查了manning书后面的关于数理统计的参考文献还是没有结果,而且目前我能找到的最原始论文Yiming Yang 1999那篇论文中也没有做过多的解释。最后根据Yiming Yang 论文中的一个词contigency table 终于找到了蛛丝马迹。以下列出资料来源:
http://en.wikipedia.org/wiki/Noncentral_chi-square_distribution
http://courses.washington.edu/urbdp520/UDP520/ChiSquareNotes.doc
http://en.wikipedia.org/wiki/Pearson's_chi-square_test
http://en.wikipedia.org/wiki/Contingency_table
最核心的理论可以说是 Pearson chi-square test. 这个检验主要应用于两个领域:
1。检测分布的拟合。也就是评价。根据抽样样本进行拟合后的分布与某个理论上的分布之间的差异性。2。检测两个随机变量(这两个随机变量的出现情况用contigency table 表示)是否独立。(这里的应用是属于第二种场合)

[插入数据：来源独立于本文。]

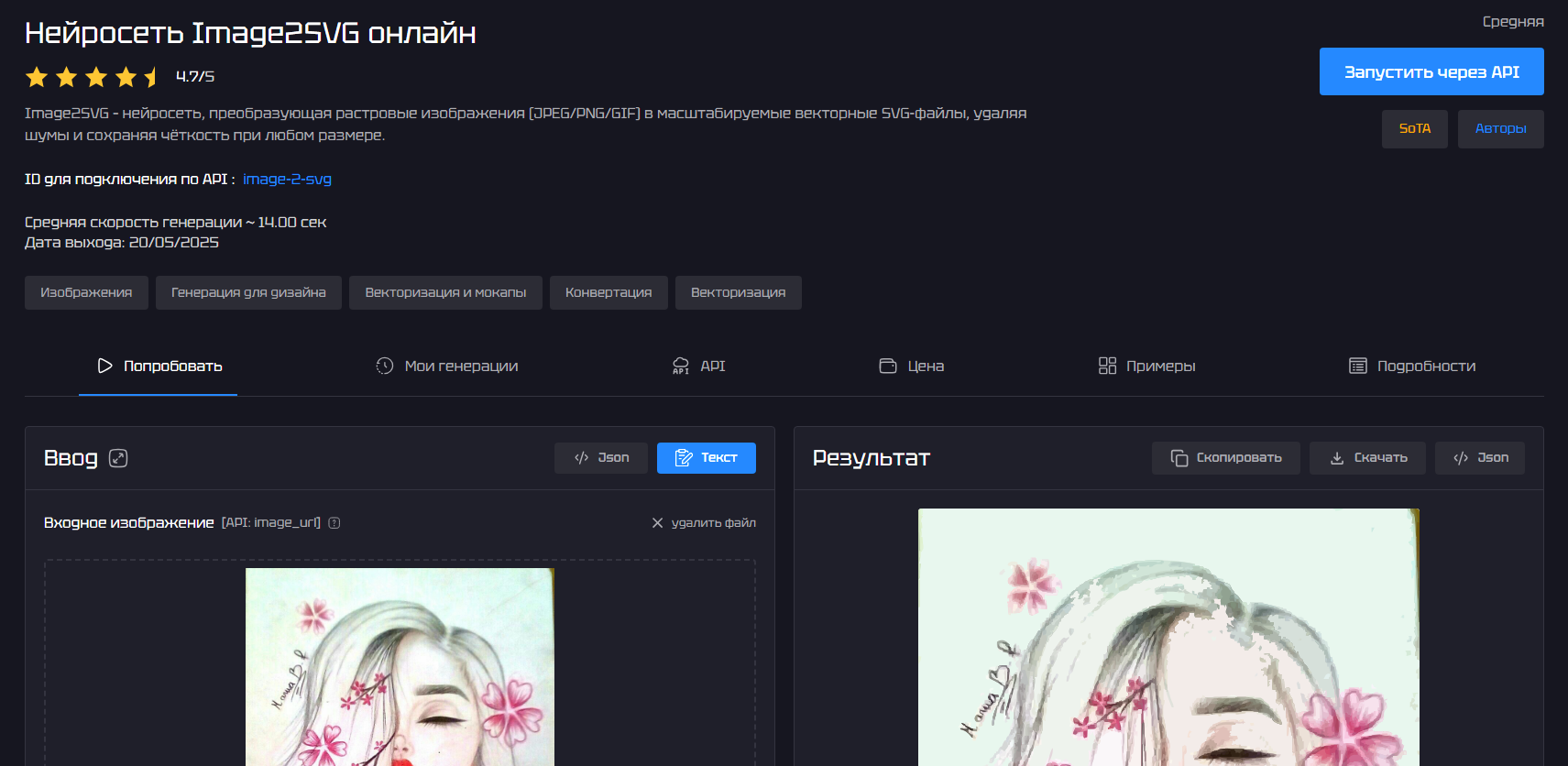Go to the API tab
1568x766 pixels.
coord(699,367)
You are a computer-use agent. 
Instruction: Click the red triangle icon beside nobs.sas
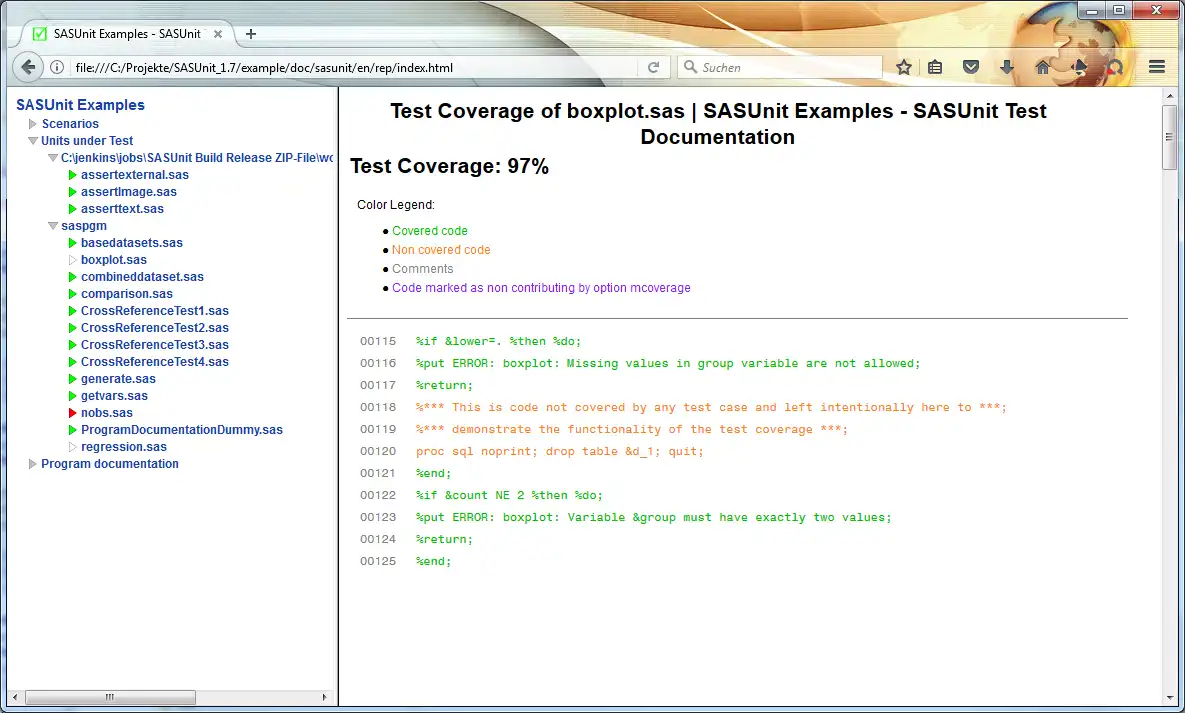click(x=72, y=413)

Pearson chi-square test的问题一般会出现两个表。一个是实际事件的contigency table,一个是期望事件的contigency table.
注:contingency table可以这样理解:比如说有两个事件E1,E2。1事件有三个属性a1,a2,a3,E2事件有两个属性b1,b2,那么contigency table可以看成统计两个事件属性共现次数的矩阵。上面的例子就是3*2型的矩阵。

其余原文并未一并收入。